But the former part of the piece has all the internal marks of having been composed by an author of totally dissimilar genius. It has the stamp of the ancient simplicity upon it. A few passages are magnificent; but still in a noble and pure taste. Here then I discern the hand of Hesiod. But the presumption rests on surer grounds than characteristics of style.

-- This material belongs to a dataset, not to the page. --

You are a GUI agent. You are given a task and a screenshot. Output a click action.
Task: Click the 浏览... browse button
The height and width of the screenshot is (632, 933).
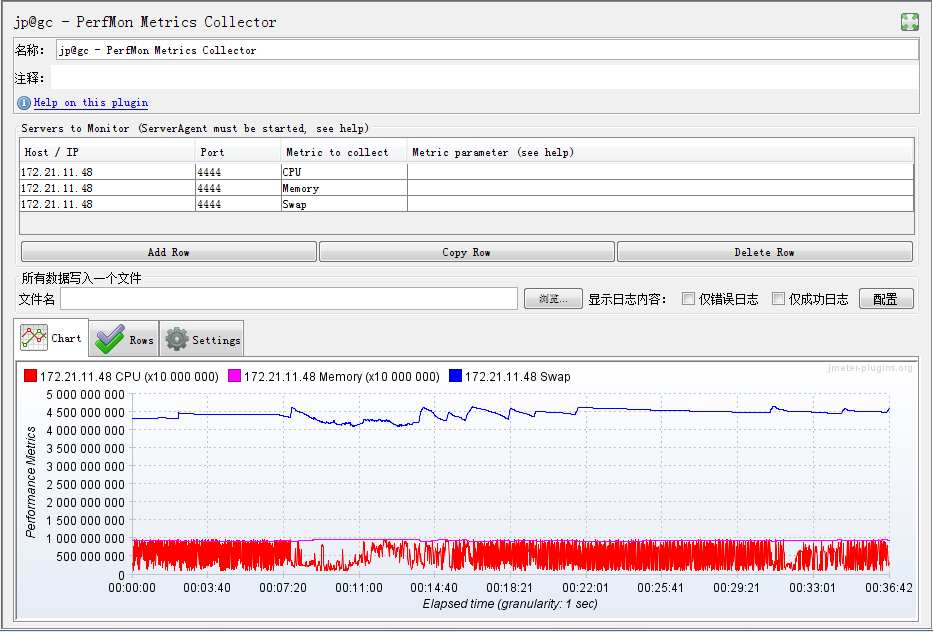(x=553, y=299)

In the concluding verses of the Theogony, the poet invokes the Muses to sing the praises of women; and among the lost works of Hesiod, whose titles are dispersed in ancient authors, are enumerated the four Catalogues of Women or Heroines; and the Herogony, or Generation of Heroes descended from them; which are thought to have been five connected parts of the same poem. That this was the work of Hesiod we have the testimony of Pausanias; who alludes to the tale of Aurora and Cephalus, and that of Iphigenia, as treated by Hesiod in his Catalogue of Women. The fourth Catalogue had acquired a secondary title of Ηοιαι μεγαλαι; the great Eoiæ: fantastically framed out of the words η οιη, or such as, which introduced the stories of the successive heroines. From the use of this title a strange idea got abroad that Eoa was the name of a young woman of Ascra, the mistress of Hesiod.
Bœotian Hesiod, vers’d in various lore,
Forsook the mansion where he dwelt before:
The Heliconian village sought, and woo’d
The maid of Ascra in her scornful mood:
There did the suffering bard his lays proclaim,
The strain beginning with Eoa’s name.
Hermisianax of Colophon, in Athenæus, book xiii.[14]
Among the minor fragments of Hesiod are preserved three passages, each beginning with the words η οιη, introductory of a female description. They are naturally considered as remnants of the Fourth Catalogue. Now the piece entitled “The Shield of Hercules” also opens with these identical words, introductory of the story of Alcmena.